To read my review for each episode of Life Is Strange, please visit Darkstation.com.
Life Is Strange, the time travelling adventure game set in the Pacific Northwest, presents the unique and, well, strange life of Maxine Caulfield. On the surface, Life Is Strange has all the beats for an angsty CW-esque teen drama. The town of Arcadia Bay looks like postcard from a coffee shop gift store with its lush forests, pristine coastline, and arresting sunsets. You can almost feel the coziness of a warm flannel jacket and scratchy wool knit cap as you navigate the game’s picturesque main menu screen. Max is a student of the prestigious Blackwell Academy, an institution that is one part high school, one part art enclave. All of the familiar high school tropes are here: the jock, the bad girl, the weird kid, the queen bee, the religious girl, and the spoiled, bored rich kid. Max’s life changes when she witnesses a confrontation between two students that ends with one being shot. Without explanation, she’s able to rewind time to before the girl is shot thereby setting off a life altering chain of events.
The episodic adventure game genre was largely dominated by Telltale Games. There may be other studios that dabbled in the episodic format but in my experience, it was Telltale that honed it down to a science. Their choice-basred design easily fit within the scope of the numerous properties they licensed, from The Walking Dead to Borderlands. I developed feelings of apathy towards the genre after playing through a few Telltale joints and as such, I didn’t expect much from Life Is Strange. The originality of its setting and a story that wasn’t pigeonholed into a pre-existing property was so refreshing that it renewed my interest in the episodic format. It also helped that it was developed by a different studio.
+++++
*Written tasks*.
- 1) Answer these questions about the Life Is Strange review:
(a) What is the name of the school Max attends?
(b) Which studio does the review say largely dominated the episodic adventure game genre?
(c) In what region is the game set?
- 2) Retype the stretch of the review from "The episodic adventure" through "a different studio." with no changes.
The records that come next have no connection to the review.
+++++
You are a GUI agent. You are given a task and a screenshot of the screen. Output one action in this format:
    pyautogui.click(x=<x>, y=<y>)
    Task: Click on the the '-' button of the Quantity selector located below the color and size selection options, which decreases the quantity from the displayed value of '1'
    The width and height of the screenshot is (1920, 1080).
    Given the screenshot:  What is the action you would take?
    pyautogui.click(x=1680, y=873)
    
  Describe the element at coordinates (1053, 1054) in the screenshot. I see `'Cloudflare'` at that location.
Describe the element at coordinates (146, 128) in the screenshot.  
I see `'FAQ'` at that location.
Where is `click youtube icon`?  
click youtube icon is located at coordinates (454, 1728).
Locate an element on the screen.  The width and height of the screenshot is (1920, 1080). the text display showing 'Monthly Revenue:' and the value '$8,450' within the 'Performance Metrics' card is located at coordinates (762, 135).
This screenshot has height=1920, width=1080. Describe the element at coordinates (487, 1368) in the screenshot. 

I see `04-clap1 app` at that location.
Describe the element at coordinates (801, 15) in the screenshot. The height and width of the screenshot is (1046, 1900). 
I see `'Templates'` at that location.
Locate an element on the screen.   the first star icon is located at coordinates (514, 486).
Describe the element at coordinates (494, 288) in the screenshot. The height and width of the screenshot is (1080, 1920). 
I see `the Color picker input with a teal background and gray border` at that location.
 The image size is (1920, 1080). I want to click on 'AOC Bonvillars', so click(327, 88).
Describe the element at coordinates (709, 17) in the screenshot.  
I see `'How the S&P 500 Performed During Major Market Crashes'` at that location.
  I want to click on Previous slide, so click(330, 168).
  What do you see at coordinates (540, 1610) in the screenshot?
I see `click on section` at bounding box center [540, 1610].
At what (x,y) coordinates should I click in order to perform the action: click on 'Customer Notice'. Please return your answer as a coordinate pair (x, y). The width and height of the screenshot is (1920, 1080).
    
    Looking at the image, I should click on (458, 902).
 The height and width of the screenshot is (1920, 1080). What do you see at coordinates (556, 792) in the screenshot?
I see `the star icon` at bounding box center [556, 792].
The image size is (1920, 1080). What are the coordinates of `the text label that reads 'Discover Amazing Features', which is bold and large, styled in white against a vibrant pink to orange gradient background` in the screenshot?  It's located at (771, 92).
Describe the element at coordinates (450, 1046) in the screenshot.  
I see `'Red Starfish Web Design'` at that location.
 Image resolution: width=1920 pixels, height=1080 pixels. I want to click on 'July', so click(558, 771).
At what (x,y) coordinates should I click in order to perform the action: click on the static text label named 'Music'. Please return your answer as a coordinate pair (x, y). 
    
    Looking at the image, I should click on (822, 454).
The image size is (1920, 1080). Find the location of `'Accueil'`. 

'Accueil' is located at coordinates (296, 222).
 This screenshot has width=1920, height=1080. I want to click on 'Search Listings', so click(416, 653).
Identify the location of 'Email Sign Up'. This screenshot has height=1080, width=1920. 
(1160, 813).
+++++
*Results in order*.
- 1)
(a) Blackwell Academy
(b) Telltale Games
(c) The Pacific Northwest

- 2)
The episodic adventure game genre was largely dominated by Telltale Games. There may be other studios that dabbled in the episodic format but in my experience, it was Telltale that honed it down to a science. Their choice-basred design easily fit within the scope of the numerous properties they licensed, from The Walking Dead to Borderlands. I developed feelings of apathy towards the genre after playing through a few Telltale joints and as such, I didn’t expect much from Life Is Strange. The originality of its setting and a story that wasn’t pigeonholed into a pre-existing property was so refreshing that it renewed my interest in the episodic format. It also helped that it was developed by a different studio.